QUIC must be adopted and advanced through the IETF.
Good news here. QUIC is a chartered working group in the “Transport Area” of the IETF. There are nine QUIC Internet-Drafts and 13 related Internet-Drafts. Meetings have occurred for the past two years.
Independent, unbiased benchmarks of QUIC in large scale operation must be vetted and published.
So far there are no reports from large operators or other testing organizations describing QUIC performance and operation. At the most recent Passive and Active Measurement Conference (March 2018 in Berlin), a group of researchers determined that QUIC “in the wild” accounts for 2.6% to 9.1% of current Internet traffic (with many caveats and qualifications). This is most likely due to operators still learning about it, and more importantly, the rapidly changing standard. No one likes to write code for a moving target; the industry is waiting for an approved standard.

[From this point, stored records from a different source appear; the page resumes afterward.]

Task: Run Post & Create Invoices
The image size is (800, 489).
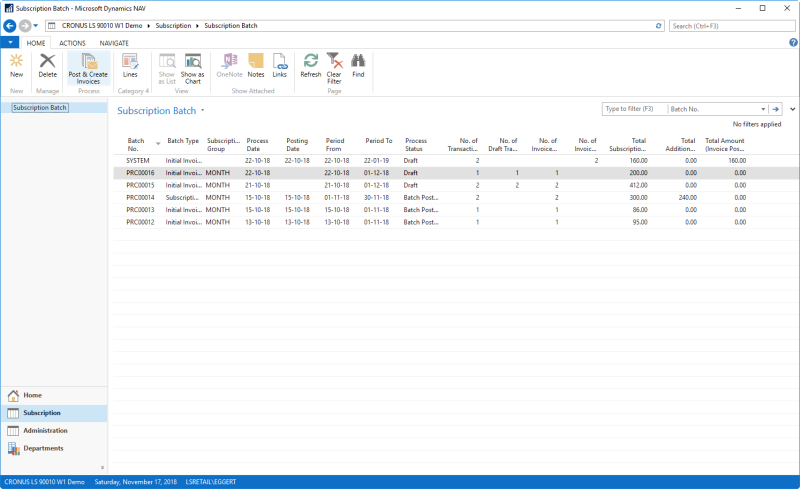Action: (x=88, y=67)
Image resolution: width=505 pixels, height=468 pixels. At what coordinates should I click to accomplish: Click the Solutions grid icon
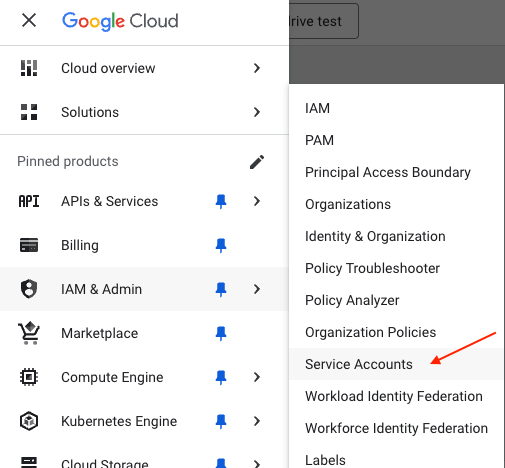tap(29, 112)
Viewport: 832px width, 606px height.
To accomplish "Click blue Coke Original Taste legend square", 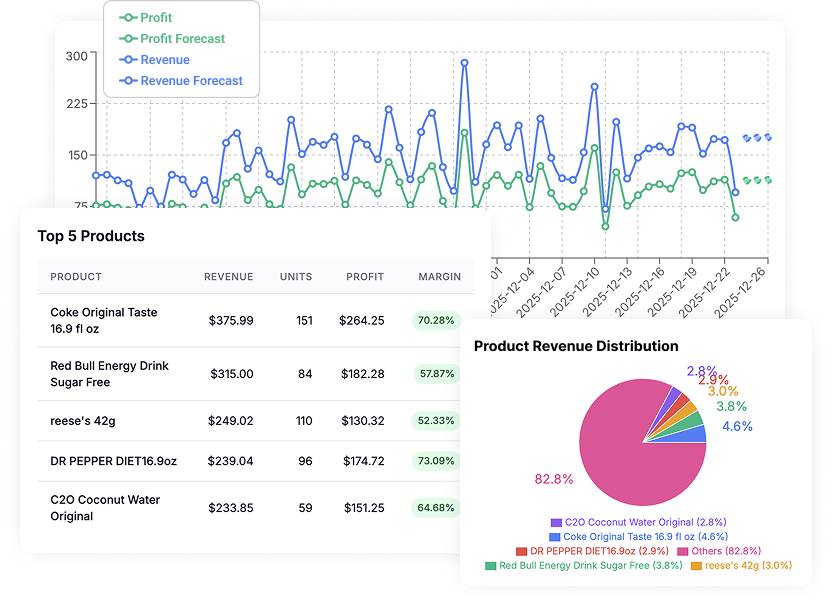I will (x=555, y=537).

QUIC must be implemented and tested for interoperability with multiple, independent implementations (an IETF requirement).
Several organizations – Akamai, Apple, Cisco, Google, Pandora, University of Hasselt-Belgium -- have reported testing and experimental (or production) deployments of QUIC.
Of course, there is the IETF’s interoperability issue, e.g. that independent implementations must work properly with each other. Then there is the operational deployment interoperability issue, e.g. that QUIC does not present new problems for other apps and devices deployed on the Internet.
Our conclusion is that it is still too early to judge QUIC. We acknowledge that many of our protocols are not highly optimized for today’s Internet. QUIC is a step in the right direction, but is it a big enough step? Will the effort and investment to deploy QUIC demonstrably and materially improve the Internet? We will wait and see.